Dany Has Her Hands Full With The Dothraki On 'GoT'

Until recently, Daenerys Targaryen had perhaps the longest unbroken winning streak of any character in Game Of Thrones history. In only four seasons, she went from a powerless, exiled princess sold like cattle by her brother in exchange for an army to the Mother of Dragons and Breaker of Chains, commander of 8,000 Unsullied and Queen of Meereen. So naturally, her luck was bound to turn sometime. The Season 4 finale saw what could be qualified as her first true defeat, when she was forced to chain up her dragons after one of them ate a young girl. Then practically all of Season 5 was a struggle against the Sons of the Harpy, resulting in Dany's triumphant flight from Meereen… and subsequent capture by an entire khalasar. But what does the Dothraki army want from Dany, exactly?

The answer to that question lies at the heart of the politics and traditions of the Essosian horse lords. Every culture on the eastern continent is different, and every single one of them is vastly different from the medieval, anglo-saxon culture of Westeros. One thing is clear: the Dothraki don't want Dany dead, since we've seen her being held captive by them in the Game Of Thrones Season 6 trailers. If Dany had been discovered by a troop of Lannister soldiers, they probably wouldn't have hesitated to kill her on the spot; so where are the Dothraki taking her and what do they have in store for her?

Thankfully, we know the answer to the first half of that question, thanks to this GoT Season 6 clip released by HBO in advance of this Sunday's premiere. Those viewers who can still remember Season 1 in detail might recognize those giant horse statues as the entrance to Vaes Dothrak, the only city built by the nomadic Dothraki peoples, which Dany first visited shortly after her marriage to Khal Drogo. It is forbidden to carry weapons or shed blood within Vaes Dothrak, and it's the only place the many warring khalasars can convene in peace.

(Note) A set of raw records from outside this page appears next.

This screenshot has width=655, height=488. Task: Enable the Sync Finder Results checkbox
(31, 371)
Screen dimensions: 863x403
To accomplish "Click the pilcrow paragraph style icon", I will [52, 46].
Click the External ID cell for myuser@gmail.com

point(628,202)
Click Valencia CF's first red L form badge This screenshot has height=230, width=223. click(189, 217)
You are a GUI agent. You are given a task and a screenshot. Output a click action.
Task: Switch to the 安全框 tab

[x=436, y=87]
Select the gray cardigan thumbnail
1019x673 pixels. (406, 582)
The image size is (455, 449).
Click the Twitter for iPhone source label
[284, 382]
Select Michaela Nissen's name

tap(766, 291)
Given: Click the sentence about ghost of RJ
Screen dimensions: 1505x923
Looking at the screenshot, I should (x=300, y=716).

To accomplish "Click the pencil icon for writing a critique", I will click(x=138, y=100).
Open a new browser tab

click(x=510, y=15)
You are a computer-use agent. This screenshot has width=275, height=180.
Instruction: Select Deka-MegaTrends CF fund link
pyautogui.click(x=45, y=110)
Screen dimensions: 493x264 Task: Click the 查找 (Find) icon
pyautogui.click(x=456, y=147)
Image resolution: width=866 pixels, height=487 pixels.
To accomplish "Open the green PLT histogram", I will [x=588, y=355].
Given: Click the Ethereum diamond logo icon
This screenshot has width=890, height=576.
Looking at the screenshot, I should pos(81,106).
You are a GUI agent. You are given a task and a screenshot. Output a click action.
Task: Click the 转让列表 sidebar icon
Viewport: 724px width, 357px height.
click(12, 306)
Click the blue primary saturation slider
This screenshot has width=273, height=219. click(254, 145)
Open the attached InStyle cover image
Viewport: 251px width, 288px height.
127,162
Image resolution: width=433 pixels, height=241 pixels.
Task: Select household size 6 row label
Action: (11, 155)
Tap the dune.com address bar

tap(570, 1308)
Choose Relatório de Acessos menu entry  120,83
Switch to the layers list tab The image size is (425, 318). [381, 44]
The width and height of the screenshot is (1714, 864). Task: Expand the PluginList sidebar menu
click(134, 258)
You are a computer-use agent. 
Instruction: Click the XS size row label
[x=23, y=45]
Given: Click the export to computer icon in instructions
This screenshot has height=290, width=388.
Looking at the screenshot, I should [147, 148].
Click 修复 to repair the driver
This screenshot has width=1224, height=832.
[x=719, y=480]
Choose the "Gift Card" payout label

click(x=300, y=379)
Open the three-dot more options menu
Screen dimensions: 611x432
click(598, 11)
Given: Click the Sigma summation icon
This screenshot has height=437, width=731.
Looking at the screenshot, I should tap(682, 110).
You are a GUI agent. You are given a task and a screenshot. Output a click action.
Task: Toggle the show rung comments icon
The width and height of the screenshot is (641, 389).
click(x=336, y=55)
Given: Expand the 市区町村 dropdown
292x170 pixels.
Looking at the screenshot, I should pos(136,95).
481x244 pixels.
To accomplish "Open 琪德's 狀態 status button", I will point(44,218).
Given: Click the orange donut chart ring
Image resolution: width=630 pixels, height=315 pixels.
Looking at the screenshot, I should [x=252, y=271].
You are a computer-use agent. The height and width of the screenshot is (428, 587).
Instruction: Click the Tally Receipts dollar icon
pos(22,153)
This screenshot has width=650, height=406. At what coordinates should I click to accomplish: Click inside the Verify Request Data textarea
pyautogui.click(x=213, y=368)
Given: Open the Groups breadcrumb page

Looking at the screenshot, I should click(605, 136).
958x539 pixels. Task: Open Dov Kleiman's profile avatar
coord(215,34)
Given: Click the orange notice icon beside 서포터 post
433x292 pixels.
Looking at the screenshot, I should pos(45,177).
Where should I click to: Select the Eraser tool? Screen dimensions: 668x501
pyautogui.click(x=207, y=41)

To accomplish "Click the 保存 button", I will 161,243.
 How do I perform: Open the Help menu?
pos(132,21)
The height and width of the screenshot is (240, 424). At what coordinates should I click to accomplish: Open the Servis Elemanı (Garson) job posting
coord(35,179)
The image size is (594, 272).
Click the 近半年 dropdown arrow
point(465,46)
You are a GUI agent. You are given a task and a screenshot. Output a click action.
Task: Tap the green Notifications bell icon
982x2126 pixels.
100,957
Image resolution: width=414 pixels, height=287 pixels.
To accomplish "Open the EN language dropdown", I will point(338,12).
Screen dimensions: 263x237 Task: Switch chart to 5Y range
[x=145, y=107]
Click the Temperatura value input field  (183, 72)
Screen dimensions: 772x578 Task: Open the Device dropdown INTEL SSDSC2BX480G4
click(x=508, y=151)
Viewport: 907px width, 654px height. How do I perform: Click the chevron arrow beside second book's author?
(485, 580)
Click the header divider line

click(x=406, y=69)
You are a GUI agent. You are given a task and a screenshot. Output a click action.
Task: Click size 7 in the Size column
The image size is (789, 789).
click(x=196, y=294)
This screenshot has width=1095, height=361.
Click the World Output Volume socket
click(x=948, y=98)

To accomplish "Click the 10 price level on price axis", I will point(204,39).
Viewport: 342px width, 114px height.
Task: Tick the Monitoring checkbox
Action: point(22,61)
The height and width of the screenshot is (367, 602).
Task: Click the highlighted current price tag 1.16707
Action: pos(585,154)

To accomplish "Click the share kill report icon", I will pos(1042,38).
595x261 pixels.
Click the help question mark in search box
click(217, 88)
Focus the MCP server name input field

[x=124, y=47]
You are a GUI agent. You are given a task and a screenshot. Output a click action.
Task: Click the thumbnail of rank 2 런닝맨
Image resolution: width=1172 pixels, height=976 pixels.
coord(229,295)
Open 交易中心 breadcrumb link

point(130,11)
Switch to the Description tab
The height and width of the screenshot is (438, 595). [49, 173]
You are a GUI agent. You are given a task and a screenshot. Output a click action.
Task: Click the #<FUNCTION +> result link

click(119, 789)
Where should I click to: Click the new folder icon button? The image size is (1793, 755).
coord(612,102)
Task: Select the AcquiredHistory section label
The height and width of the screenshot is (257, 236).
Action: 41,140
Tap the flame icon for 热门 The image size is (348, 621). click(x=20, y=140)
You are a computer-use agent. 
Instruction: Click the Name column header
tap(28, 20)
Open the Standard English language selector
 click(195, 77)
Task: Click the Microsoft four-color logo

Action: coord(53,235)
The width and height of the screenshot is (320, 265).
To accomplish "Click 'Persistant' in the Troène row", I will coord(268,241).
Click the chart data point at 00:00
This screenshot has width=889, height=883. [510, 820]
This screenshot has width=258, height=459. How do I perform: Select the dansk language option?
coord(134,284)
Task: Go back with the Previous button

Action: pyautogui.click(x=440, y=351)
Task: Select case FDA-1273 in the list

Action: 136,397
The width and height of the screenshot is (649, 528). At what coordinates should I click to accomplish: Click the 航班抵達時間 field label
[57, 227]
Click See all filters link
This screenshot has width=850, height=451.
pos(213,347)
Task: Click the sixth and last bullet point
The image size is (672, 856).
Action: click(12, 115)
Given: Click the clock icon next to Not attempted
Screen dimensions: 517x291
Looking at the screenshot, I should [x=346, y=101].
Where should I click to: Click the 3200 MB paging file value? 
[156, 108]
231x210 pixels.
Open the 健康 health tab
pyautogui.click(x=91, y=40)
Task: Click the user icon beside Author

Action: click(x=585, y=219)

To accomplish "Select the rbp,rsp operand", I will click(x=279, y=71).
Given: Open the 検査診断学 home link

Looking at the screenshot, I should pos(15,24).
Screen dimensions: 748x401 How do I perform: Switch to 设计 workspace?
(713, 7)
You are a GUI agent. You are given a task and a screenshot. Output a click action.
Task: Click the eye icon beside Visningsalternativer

You can breathe a sigh of relief now: the fact that blood cannot be spilled while in the city means that Dany is not in any immediate mortal danger. (Although, to play devil's advocate, that didn't stop Drogo from finding a clever way to kill Viserys.) But neither does this necessarily mean that Vaes Dothrak is a safe place for her. The city is also the home of a group of women called the dosh khaleen who serve as religious leaders and interpreters of omens; they're the ones who instructed Daenerys to eat a horse's heart back in Season 1 and, when she succeeded, declared that her unborn child would be the Stallion Who Mounts The World.

One more thing about the dosh khaleen: they're all former khaleesis. Dothraki customs dictate that, when a khal dies, his wife is taken to Vaes Dothrak and is forced to serve as a dosh khaleen for the rest of her life, until she's an old withered crone. The show didn't touch on this as much as George R.R. Martin did in his novel, but Dany's greatest fear once Khal Drogo succumbs to his wound is that her khalasar will carry her off to serve as a dosh khaleen. And now her worst fear is coming true.

So, on the one hand: she's not dead. That's good. On the other hand, she's essentially being pressed into indentured servitude for the rest of her life. That's not great. Thankfully, Daenerys still has one dragon on the loose that will hopefully be able to terrify the Dothraki into once again viewing Dany as a queen to be worshipped rather than a widow to be discarded. If only she could learn how to actually control Drogon rather than having him just appear and disappear on a whim. Now that might just be Daenerys' biggest challenge yet — literally.